__STUDY QUESTIONS__.
A. Answer these about the post on the variant table:
(i) What is the table called?
(ii) What type is the pos column given?
(iii) What length is set for _13k_t2d_transcript_annot?
B. Write the next part of the post on the variant table, picking up after its closing parenthesis.

__PASSAGE PROVIDED__.

We have the following table
CREATE TABLE variant
(
id VARCHAR(105),
chrom VARCHAR(12),
condel_pred VARCHAR(11),
consequence VARCHAR(97),
dbsnp_id VARCHAR(23),
most_del_score INTEGER,
pos INTEGER,
polyphen_pred VARCHAR(17),
protein_change VARCHAR(39),
sift_pred VARCHAR(11),
_13k_t2d_aa_mac INTEGER,
_13k_t2d_aa_maf FLOAT,
_13k_t2d_aa_mina INTEGER,
_13k_t2d_aa_minu INTEGER,
_13k_t2d_ea_mac INTEGER,
_13k_t2d_ea_maf FLOAT,
_13k_t2d_ea_mina INTEGER,
_13k_t2d_ea_minu INTEGER,
_13k_t2d_eu_mac INTEGER,
_13k_t2d_eu_maf FLOAT,
_13k_t2d_eu_mina INTEGER,
_13k_t2d_eu_minu INTEGER,
_13k_t2d_het_carriers VARCHAR(4),
_13k_t2d_het_ethnicities VARCHAR(32),
_13k_t2d_hom_carriers VARCHAR(5),
_13k_t2d_hom_ethnicities VARCHAR(32),
_13k_t2d_hs_mac INTEGER,
_13k_t2d_hs_maf FLOAT,
_13k_t2d_hs_mina INTEGER,
_13k_t2d_hs_minu INTEGER,
_13k_t2d_sa_mac INTEGER,
_13k_t2d_sa_maf FLOAT,
_13k_t2d_sa_mina INTEGER,
_13k_t2d_sa_minu INTEGER,
closest_gene VARCHAR(16),
exchp_t2d_beta FLOAT,
exchp_t2d_direction VARCHAR(13),
exchp_t2d_maf FLOAT,
exchp_t2d_neff FLOAT,
exchp_t2d_p_value FLOAT,
gene VARCHAR(20),
in_exchp VARCHAR(1),
in_exseq VARCHAR(1),
in_gene VARCHAR(17),
qcfail INTEGER,
_13k_t2d_heta INTEGER,
_13k_t2d_hetu INTEGER,
_13k_t2d_homa INTEGER,
_13k_t2d_homu INTEGER,
_13k_t2d_mac INTEGER,
_13k_t2d_mina INTEGER,
_13k_t2d_minu INTEGER,
_13k_t2d_or_wald_dos_fe_iv FLOAT,
_13k_t2d_p_emmax_fe_iv FLOAT,
_13k_t2d_transcript_annot VARCHAR(10745),
gwas_t2d_effect_allele VARCHAR(1),
gwas_t2d_or FLOAT,
gwas_t2d_pvalue FLOAT,
gws_traits VARCHAR(43),
in_gwas VARCHAR(1),
_13k_t2d_aa_eaf FLOAT,
_13k_t2d_ea_eaf FLOAT,
_13k_t2d_sa_eaf FLOAT
)

__DATASET CONTENT__.
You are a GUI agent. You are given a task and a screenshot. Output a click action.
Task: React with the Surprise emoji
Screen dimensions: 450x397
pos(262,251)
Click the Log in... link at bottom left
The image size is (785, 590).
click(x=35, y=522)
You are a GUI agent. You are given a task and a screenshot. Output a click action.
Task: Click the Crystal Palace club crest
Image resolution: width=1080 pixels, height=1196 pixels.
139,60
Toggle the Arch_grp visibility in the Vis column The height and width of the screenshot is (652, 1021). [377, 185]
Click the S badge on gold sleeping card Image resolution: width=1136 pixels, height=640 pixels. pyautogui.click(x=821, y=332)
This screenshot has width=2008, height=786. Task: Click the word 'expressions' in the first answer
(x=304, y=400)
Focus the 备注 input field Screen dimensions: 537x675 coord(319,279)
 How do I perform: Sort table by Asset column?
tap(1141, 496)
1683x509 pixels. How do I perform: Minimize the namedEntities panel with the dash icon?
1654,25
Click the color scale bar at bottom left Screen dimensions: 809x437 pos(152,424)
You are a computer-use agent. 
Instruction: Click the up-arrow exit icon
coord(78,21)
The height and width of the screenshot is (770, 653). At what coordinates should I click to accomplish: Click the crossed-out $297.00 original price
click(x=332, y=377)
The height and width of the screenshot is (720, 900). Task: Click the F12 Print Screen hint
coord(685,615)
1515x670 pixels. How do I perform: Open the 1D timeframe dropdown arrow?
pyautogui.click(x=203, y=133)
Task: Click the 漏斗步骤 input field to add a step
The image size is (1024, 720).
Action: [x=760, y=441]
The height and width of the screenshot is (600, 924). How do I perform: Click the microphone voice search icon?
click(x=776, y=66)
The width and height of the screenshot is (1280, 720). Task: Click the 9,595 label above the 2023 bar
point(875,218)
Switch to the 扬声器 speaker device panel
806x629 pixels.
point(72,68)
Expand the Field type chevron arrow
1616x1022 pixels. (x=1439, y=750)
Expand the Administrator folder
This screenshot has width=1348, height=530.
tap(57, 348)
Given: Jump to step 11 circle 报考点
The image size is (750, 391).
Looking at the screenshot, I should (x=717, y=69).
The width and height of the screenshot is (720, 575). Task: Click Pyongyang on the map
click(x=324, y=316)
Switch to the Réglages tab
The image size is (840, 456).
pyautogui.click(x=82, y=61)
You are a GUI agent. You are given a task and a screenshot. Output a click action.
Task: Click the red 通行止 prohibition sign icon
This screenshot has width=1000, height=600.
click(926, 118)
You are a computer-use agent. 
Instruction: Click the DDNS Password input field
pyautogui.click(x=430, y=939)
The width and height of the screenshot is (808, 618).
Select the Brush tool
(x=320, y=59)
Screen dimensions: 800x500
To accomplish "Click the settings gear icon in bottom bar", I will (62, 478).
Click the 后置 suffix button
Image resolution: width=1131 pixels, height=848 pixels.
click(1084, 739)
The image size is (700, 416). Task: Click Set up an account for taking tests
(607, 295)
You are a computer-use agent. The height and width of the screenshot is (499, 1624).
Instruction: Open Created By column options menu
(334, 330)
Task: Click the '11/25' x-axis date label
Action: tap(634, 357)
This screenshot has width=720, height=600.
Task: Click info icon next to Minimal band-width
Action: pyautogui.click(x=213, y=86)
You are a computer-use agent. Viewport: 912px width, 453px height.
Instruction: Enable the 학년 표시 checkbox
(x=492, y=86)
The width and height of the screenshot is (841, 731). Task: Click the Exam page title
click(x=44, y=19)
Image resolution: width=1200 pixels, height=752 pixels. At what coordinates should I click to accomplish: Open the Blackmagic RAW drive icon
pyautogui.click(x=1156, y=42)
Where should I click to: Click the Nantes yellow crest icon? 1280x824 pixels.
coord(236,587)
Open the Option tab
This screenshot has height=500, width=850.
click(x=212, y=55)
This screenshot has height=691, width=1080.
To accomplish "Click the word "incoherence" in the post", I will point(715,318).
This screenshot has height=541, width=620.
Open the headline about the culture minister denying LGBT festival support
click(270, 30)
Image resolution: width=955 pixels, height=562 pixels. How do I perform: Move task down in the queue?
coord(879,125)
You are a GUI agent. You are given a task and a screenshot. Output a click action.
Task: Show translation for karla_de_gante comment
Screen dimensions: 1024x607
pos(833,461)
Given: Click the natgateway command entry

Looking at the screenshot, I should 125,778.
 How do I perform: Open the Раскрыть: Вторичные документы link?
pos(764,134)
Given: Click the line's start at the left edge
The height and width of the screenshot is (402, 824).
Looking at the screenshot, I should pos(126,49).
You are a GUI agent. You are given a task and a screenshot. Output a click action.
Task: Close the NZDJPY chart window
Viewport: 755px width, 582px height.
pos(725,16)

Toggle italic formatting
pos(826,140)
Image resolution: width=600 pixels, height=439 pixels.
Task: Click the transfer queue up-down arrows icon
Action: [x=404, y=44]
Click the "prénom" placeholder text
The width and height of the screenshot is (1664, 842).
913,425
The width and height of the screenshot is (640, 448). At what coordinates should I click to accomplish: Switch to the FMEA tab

__YOUR WRITTEN ANSWERS__.
A.
(i) variant
(ii) INTEGER
(iii) 10745

B.
with several indexes, but including
GWAS_T2D_PVAL_MOST_DEL_13k_T2D_EA_MAF_IDX
which is on (GWAS_T2D_PVALUE, MOST_DEL_SCORE, _13k_T2D_EA_MAF)
There are about 6m rows, with a lot of NULL data, with GWAS_T2D_PVALUE
and MOST_DEL_SCORE
being non-null together for a relatively small number of rows (~40k rows).
We are observing performance we don't understand when running the following query
SELECT *
FROM VARIANT USE INDEX GWAS_T2D_PVAL_MOST_DEL_13k_T2D_EA_MAF_IDX)
WHERE GWAS_T2D_PVALUE < .05 AND MOST_DEL_SCORE = 1;
which has the following EXPLAIN:
+----+-------------+---------+-------+-------------------------------------------+-------------------------------------------+---------+------+--------+-------------+
| id | select_type | table | type | possible_keys | key | key_len | ref | rows | Extra |
+----+-------------+---------+-------+-------------------------------------------+-------------------------------------------+---------+------+--------+-------------+
| 1 | SIMPLE | VARIANT | range | GWAS_T2D_PVAL_MOST_DEL_13k_T2D_EA_MAF_IDX | GWAS_T2D_PVAL_MOST_DEL_13k_T2D_EA_MAF_IDX | 10 | NULL | 280242 | Using where |
+----+-------------+---------+-------+-------------------------------------------+-------------------------------------------+---------+------+--------+-------------+
What happens is that the query takes a very long time to execute (~3 minutes) if it has not been run in a while (e.g. 8 hours), but afterwards takes <1s and returns 8 rows. We have two questions:
Why does the first query execution take so long? We assume this is because of some OS caching or paging issue, since the query cache is turned off, and closely related queries (e.g. replacing 0.05 with 0.1) also run fast the second time.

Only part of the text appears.